The mutual admiration between Steinberg and Chofshi was matched by their shared indignation at the direction the young State of Israel was taking. Both men were appalled by the notorious Deir Yassin massacre of April 9, 1948, that was committed by the Irgun and Lehi, both pre-state Zionist militias, and by the Qibya massacre of Oct.14, 1953 committed by the Israeli military. They both deplored the 1952 Citizenship Law, which repealed British Mandate laws that described Palestinian Arabs as citizens, and the 1953 Land Acquisition Act, by which Israel expropriated most Palestinian Arab towns and villages inside the state’s 1948 borders.

Chofshi and Steinberg also quite vocally agreed on the ills of statehood. Whereas this anti-statist conviction is no surprise when it comes to Steinberg, Chofshi, who had arrived in Palestine in 1908 during the Second Aliyah, was a well-known and respected self-proclaimed Zionist; a Jewish nationalist. The “myth” of Zionism as one coherent and consolidated state-focused ideology thus becomes shaky at best when we turn our gaze to the inherent contradiction that is Chofshi: an anti-statist Zionist. As it turns out, even post-1948 Zionist statehood was not uncontested in the eyes of at least some players on the inside of the state-building project itself.

Steinberg and Chofshi were no longer young men in the 1950s. Ihud’s efforts eventually faded away in the context of mainstream Israeli state politics, while the Freeland League’s active work ended not long after Steinberg’s death in 1957. But the intention here has not been to mourn a lost world of Jewish political behavior that never came to pass. This is also not a story of the “good guys” versus the “bad guys” of Jewish territorial politics, in which the “bad guys” (the Zionists) emerged victorious, and the moral victors (the territorialists) lost out.

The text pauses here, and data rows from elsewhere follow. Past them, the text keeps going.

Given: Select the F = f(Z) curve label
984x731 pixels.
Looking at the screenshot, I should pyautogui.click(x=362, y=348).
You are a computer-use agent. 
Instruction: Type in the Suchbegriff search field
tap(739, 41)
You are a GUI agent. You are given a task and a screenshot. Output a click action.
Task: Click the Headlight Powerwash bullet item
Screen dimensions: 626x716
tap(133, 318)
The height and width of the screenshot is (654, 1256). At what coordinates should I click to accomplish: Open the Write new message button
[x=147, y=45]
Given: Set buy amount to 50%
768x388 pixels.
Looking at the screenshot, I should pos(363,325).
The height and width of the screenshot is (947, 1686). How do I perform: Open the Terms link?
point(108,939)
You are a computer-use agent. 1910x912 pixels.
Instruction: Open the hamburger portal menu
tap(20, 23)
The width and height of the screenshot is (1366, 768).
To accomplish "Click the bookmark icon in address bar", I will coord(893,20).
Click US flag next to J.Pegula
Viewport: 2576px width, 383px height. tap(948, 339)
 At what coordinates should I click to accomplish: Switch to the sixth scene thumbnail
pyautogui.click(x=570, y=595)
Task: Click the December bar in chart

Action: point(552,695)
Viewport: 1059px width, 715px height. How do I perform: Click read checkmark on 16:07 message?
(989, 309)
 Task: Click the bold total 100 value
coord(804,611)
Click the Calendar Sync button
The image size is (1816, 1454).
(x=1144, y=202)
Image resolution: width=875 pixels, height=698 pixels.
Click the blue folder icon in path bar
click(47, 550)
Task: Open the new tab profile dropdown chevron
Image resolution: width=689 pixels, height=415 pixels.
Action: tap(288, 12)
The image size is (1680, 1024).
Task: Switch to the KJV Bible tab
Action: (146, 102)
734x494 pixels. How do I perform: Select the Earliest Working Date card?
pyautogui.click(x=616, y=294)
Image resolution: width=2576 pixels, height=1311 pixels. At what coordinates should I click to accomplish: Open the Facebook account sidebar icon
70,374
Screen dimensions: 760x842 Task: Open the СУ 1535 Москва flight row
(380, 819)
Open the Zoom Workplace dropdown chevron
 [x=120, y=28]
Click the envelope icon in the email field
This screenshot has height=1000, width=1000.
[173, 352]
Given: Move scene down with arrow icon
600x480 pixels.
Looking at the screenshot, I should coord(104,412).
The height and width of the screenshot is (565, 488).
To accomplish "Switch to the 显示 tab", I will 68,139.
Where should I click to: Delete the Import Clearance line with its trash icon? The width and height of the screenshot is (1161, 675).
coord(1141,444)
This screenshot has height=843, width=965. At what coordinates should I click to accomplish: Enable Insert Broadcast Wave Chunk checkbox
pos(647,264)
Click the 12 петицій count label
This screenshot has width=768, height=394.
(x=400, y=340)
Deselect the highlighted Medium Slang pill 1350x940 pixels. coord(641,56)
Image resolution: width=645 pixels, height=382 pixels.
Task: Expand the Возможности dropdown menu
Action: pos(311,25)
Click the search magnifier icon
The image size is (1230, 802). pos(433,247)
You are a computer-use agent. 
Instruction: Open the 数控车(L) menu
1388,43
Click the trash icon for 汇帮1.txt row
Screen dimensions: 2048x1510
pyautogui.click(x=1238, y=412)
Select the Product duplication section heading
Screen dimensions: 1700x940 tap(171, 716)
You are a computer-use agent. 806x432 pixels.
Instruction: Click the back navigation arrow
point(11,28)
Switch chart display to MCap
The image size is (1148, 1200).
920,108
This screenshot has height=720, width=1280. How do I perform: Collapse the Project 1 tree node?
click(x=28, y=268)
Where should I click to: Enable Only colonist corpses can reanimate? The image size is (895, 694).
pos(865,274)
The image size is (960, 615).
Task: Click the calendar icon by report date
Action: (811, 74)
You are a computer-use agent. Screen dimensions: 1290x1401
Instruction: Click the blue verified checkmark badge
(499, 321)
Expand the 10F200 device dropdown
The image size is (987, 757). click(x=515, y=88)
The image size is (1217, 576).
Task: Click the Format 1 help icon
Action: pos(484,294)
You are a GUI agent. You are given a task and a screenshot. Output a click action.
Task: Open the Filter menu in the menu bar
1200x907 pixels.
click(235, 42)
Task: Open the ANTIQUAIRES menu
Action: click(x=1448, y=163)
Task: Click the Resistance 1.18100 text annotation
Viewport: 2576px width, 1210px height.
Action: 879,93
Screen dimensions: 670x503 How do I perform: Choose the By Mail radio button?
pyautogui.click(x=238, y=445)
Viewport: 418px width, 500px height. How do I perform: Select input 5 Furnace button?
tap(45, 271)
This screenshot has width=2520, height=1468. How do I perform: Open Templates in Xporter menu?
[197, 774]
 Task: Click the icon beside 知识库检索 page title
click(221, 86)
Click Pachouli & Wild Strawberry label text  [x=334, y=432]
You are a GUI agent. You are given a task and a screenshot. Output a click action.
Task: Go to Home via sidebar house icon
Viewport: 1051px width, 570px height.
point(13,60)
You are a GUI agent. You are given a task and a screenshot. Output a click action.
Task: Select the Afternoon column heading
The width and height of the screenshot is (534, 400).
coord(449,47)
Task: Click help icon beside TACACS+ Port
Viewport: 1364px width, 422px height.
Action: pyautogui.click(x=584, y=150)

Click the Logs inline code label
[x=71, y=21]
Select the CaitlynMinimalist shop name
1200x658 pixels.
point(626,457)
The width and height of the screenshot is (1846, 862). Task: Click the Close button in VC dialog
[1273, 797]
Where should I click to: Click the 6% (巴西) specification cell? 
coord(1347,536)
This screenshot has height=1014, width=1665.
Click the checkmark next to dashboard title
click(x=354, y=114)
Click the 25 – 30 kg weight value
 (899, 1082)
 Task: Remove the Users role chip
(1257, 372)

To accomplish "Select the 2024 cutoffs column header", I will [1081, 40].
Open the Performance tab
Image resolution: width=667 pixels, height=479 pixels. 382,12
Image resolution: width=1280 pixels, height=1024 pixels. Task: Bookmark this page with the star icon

And to be clear: the ITO and the freelanders were certainly no moral saints. They too had complex ideas about race and social engineering that accorded with the period’s colonial and racist tendencies. Even Steinberg, so exhilarated about becoming part of the decolonizing world, could not fully square the circle when it came to the Indigenous peoples of the supposedly “empty” lands Jews were to settle instead of Palestine.

What we should take away from this story is not that the territorialists necessarily held the moral high ground in comparison to the Zionists. It is rather that their often-ignored history helps to uncover a much more diverse Jewish political universe than the unchallenged equation of Zionism and Jewish politics would allow for. But even just focusing on Zionism itself, the connection between Steinberg and Chofshi demonstrates a lost universe of Zionist heterodoxy that lasted well beyond the establishment of the State of Israel in May 1948.

Israel Zangwill, the founding father of the territorialist movement, famously wrote: “The past is for inspiration, not imitation, for continuation, not repetition.” Indeed, the past can never provide a blueprint for the future, but perhaps the multidirectionality of the Jewish political past can provide at least a ray of hope that the political imagination may one day serve as a guide out of the moral impasse in which many on the Jewish political left now feel trapped.